Nel 2022, quasi 45mila madri lavoratrici in Italia hanno scelto di dimettersi per difficoltà nel conciliare lavoro e famiglia. Questa decisione riflette una problematica più ampia, evidenziata dai dati dell’Ispettorato nazionale del lavoro e da Confcommercio.
Il 63,6% delle dimissioni femminili è motivato dalla difficoltà di bilanciare carriera e responsabilità familiari, un problema che interessa solo il 7,1% degli uomini. Mentre gli uomini lasciano il lavoro per opportunità migliori, le donne si dimettono spesso per necessità familiari.
L’Italia registra un tasso di partecipazione femminile al lavoro del 48,2%, ben al di sotto della media europea del 59,5%. Al Sud, la situazione è ancora più critica, con una partecipazione femminile del 35,5%. Secondo Svimez, il tasso di occupazione delle donne con figli è significativamente inferiore rispetto a quelle senza.
La maternità è un fattore chiave nelle dimissioni femminili, soprattutto per chi ha figli piccoli. Il 79,4% delle donne che si dimettono sono tra i 29 e i 44 anni, indicando come la maternità influenzi maggiormente la carriera delle donne in età lavorativa.
La relazione dell’Ispettorato evidenzia un “sbilanciamento di genere” e la percezione della cura come compito prevalentemente femminile.

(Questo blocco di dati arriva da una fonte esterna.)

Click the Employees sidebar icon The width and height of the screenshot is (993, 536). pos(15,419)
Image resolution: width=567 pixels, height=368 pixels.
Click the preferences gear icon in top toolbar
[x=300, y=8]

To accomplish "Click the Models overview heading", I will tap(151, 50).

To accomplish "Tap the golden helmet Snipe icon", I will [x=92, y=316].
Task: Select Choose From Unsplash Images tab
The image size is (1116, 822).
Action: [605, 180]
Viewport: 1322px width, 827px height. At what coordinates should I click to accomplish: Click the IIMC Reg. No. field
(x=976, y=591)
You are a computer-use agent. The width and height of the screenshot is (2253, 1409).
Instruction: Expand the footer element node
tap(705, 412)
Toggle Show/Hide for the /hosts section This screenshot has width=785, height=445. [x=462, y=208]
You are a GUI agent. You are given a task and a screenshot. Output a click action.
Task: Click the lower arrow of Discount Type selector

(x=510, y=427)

Il 76% delle dimissioni femminili per motivi familiari è dovuto all’assenza di supporto da parte dei parenti, evidenziando il ruolo dei nonni come principale welfare familiare.
Le dimissioni femminili sono prevalentemente tra operaie e impiegate, riflettendo una “diversa allocazione gerarchica” tra uomini e donne, con queste ultime meno presenti in posizioni decisionali.